§ **Task statement**: Reproduce all of the rows below verbatim, keeping their order.
::::::::::
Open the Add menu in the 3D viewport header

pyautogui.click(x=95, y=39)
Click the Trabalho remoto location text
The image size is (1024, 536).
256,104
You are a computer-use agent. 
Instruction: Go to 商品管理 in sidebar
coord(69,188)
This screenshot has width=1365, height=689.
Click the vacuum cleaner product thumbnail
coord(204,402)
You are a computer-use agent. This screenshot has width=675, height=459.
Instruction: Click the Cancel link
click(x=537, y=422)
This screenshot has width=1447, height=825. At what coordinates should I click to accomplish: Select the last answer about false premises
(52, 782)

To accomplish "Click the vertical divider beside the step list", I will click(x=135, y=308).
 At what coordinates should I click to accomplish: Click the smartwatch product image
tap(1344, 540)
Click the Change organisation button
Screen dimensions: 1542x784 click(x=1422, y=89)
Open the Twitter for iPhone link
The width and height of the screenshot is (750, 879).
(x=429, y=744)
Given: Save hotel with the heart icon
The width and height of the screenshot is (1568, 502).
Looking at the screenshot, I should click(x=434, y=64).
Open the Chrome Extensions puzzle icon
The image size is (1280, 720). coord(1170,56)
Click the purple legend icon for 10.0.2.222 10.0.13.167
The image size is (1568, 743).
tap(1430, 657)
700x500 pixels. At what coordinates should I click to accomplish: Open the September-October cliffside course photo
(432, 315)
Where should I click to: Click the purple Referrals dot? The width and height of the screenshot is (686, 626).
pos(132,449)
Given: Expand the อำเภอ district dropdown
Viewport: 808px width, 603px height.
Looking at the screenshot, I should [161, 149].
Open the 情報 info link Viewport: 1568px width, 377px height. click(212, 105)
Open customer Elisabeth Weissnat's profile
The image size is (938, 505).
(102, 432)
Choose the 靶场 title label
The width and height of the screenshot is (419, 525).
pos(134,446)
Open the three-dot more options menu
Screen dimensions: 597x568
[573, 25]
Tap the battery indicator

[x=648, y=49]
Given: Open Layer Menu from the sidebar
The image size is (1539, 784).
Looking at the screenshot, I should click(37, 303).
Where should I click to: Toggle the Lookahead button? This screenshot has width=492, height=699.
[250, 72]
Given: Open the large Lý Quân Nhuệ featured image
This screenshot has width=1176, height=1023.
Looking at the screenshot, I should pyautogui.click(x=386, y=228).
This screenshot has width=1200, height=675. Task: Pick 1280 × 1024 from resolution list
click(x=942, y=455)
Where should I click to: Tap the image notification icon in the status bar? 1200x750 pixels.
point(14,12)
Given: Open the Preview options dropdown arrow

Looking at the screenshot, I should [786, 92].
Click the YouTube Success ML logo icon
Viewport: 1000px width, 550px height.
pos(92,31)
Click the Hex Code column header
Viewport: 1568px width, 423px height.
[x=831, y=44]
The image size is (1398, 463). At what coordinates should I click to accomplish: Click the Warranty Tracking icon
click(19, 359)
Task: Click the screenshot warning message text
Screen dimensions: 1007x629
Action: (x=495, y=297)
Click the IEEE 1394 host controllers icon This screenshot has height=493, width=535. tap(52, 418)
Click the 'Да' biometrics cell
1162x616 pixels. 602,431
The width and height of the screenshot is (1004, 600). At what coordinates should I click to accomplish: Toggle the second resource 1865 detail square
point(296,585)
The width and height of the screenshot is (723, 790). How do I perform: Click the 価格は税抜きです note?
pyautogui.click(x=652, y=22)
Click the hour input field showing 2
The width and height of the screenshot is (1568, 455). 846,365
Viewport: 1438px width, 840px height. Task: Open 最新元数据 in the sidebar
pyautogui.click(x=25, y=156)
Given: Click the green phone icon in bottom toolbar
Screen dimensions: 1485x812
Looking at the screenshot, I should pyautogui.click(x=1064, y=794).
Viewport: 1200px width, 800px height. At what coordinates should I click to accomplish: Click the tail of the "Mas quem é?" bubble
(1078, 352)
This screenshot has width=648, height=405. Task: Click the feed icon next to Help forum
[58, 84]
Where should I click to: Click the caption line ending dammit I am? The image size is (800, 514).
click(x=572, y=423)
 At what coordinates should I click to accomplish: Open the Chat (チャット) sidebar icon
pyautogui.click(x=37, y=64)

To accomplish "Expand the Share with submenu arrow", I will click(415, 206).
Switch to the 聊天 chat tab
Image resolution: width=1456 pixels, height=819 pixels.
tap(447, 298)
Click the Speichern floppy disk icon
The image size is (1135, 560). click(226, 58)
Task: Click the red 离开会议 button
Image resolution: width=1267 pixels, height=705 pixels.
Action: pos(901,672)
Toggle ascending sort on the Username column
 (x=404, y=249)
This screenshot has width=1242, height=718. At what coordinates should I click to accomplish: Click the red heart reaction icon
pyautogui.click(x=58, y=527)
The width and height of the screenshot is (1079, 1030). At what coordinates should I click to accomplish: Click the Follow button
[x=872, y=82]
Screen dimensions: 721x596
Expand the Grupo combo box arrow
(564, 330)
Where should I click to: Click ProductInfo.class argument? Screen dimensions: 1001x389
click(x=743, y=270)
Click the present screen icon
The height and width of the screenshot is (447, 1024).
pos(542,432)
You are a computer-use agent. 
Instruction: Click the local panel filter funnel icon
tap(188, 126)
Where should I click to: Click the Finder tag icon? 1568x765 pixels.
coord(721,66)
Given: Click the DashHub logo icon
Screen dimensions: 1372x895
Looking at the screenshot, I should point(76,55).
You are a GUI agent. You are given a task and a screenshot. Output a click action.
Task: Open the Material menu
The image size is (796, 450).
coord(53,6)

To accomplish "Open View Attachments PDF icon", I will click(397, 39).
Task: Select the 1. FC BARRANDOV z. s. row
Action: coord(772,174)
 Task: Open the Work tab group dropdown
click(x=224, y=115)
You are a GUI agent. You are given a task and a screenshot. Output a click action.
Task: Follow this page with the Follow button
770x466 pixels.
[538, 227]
::::::::::
§ **Right answer**:
Open the Add menu in the 3D viewport header

pyautogui.click(x=95, y=39)
Click the Trabalho remoto location text
The image size is (1024, 536).
256,104
You are a computer-use agent. 
Instruction: Go to 商品管理 in sidebar
coord(69,188)
This screenshot has width=1365, height=689.
Click the vacuum cleaner product thumbnail
coord(204,402)
You are a computer-use agent. This screenshot has width=675, height=459.
Instruction: Click the Cancel link
click(x=537, y=422)
This screenshot has width=1447, height=825. At what coordinates should I click to accomplish: Select the last answer about false premises
(52, 782)

To accomplish "Click the vertical divider beside the step list", I will click(x=135, y=308).
 At what coordinates should I click to accomplish: Click the smartwatch product image
tap(1344, 540)
Click the Change organisation button
Screen dimensions: 1542x784 click(x=1422, y=89)
Open the Twitter for iPhone link
The width and height of the screenshot is (750, 879).
(x=429, y=744)
Given: Save hotel with the heart icon
The width and height of the screenshot is (1568, 502).
Looking at the screenshot, I should click(x=434, y=64).
Open the Chrome Extensions puzzle icon
The image size is (1280, 720). coord(1170,56)
Click the purple legend icon for 10.0.2.222 10.0.13.167
The image size is (1568, 743).
tap(1430, 657)
700x500 pixels. At what coordinates should I click to accomplish: Open the September-October cliffside course photo
(432, 315)
Where should I click to: Click the purple Referrals dot? The width and height of the screenshot is (686, 626).
pos(132,449)
Given: Expand the อำเภอ district dropdown
Viewport: 808px width, 603px height.
Looking at the screenshot, I should [161, 149].
Open the 情報 info link Viewport: 1568px width, 377px height. click(212, 105)
Open customer Elisabeth Weissnat's profile
The image size is (938, 505).
(102, 432)
Choose the 靶场 title label
The width and height of the screenshot is (419, 525).
pos(134,446)
Open the three-dot more options menu
Screen dimensions: 597x568
[573, 25]
Tap the battery indicator

[x=648, y=49]
Given: Open Layer Menu from the sidebar
The image size is (1539, 784).
Looking at the screenshot, I should click(37, 303).
Where should I click to: Toggle the Lookahead button? This screenshot has width=492, height=699.
[250, 72]
Given: Open the large Lý Quân Nhuệ featured image
This screenshot has width=1176, height=1023.
Looking at the screenshot, I should pyautogui.click(x=386, y=228).
This screenshot has width=1200, height=675. Task: Pick 1280 × 1024 from resolution list
click(x=942, y=455)
Where should I click to: Tap the image notification icon in the status bar? 1200x750 pixels.
point(14,12)
Given: Open the Preview options dropdown arrow

Looking at the screenshot, I should [786, 92].
Click the YouTube Success ML logo icon
Viewport: 1000px width, 550px height.
pos(92,31)
Click the Hex Code column header
Viewport: 1568px width, 423px height.
[x=831, y=44]
The image size is (1398, 463). At what coordinates should I click to accomplish: Click the Warranty Tracking icon
click(19, 359)
Task: Click the screenshot warning message text
Screen dimensions: 1007x629
Action: (x=495, y=297)
Click the IEEE 1394 host controllers icon This screenshot has height=493, width=535. tap(52, 418)
Click the 'Да' biometrics cell
1162x616 pixels. 602,431
The width and height of the screenshot is (1004, 600). At what coordinates should I click to accomplish: Toggle the second resource 1865 detail square
point(296,585)
The width and height of the screenshot is (723, 790). How do I perform: Click the 価格は税抜きです note?
pyautogui.click(x=652, y=22)
Click the hour input field showing 2
The width and height of the screenshot is (1568, 455). 846,365
Viewport: 1438px width, 840px height. Task: Open 最新元数据 in the sidebar
pyautogui.click(x=25, y=156)
Given: Click the green phone icon in bottom toolbar
Screen dimensions: 1485x812
Looking at the screenshot, I should pyautogui.click(x=1064, y=794).
Viewport: 1200px width, 800px height. At what coordinates should I click to accomplish: Click the tail of the "Mas quem é?" bubble
(1078, 352)
This screenshot has width=648, height=405. Task: Click the feed icon next to Help forum
[58, 84]
Where should I click to: Click the caption line ending dammit I am? The image size is (800, 514).
click(x=572, y=423)
 At what coordinates should I click to accomplish: Open the Chat (チャット) sidebar icon
pyautogui.click(x=37, y=64)

To accomplish "Expand the Share with submenu arrow", I will click(415, 206).
Switch to the 聊天 chat tab
Image resolution: width=1456 pixels, height=819 pixels.
tap(447, 298)
Click the Speichern floppy disk icon
The image size is (1135, 560). click(226, 58)
Task: Click the red 离开会议 button
Image resolution: width=1267 pixels, height=705 pixels.
Action: pos(901,672)
Toggle ascending sort on the Username column
 (x=404, y=249)
This screenshot has width=1242, height=718. At what coordinates should I click to accomplish: Click the red heart reaction icon
pyautogui.click(x=58, y=527)
The width and height of the screenshot is (1079, 1030). At what coordinates should I click to accomplish: Click the Follow button
[x=872, y=82]
Screen dimensions: 721x596
Expand the Grupo combo box arrow
(564, 330)
Where should I click to: Click ProductInfo.class argument? Screen dimensions: 1001x389
click(x=743, y=270)
Click the present screen icon
The height and width of the screenshot is (447, 1024).
pos(542,432)
You are a computer-use agent. 
Instruction: Click the local panel filter funnel icon
tap(188, 126)
Where should I click to: Click the Finder tag icon? 1568x765 pixels.
coord(721,66)
Given: Click the DashHub logo icon
Screen dimensions: 1372x895
Looking at the screenshot, I should point(76,55).
You are a GUI agent. You are given a task and a screenshot. Output a click action.
Task: Open the Material menu
The image size is (796, 450).
coord(53,6)

To accomplish "Open View Attachments PDF icon", I will click(397, 39).
Task: Select the 1. FC BARRANDOV z. s. row
Action: coord(772,174)
 Task: Open the Work tab group dropdown
click(x=224, y=115)
You are a GUI agent. You are given a task and a screenshot. Output a click action.
Task: Follow this page with the Follow button
770x466 pixels.
[538, 227]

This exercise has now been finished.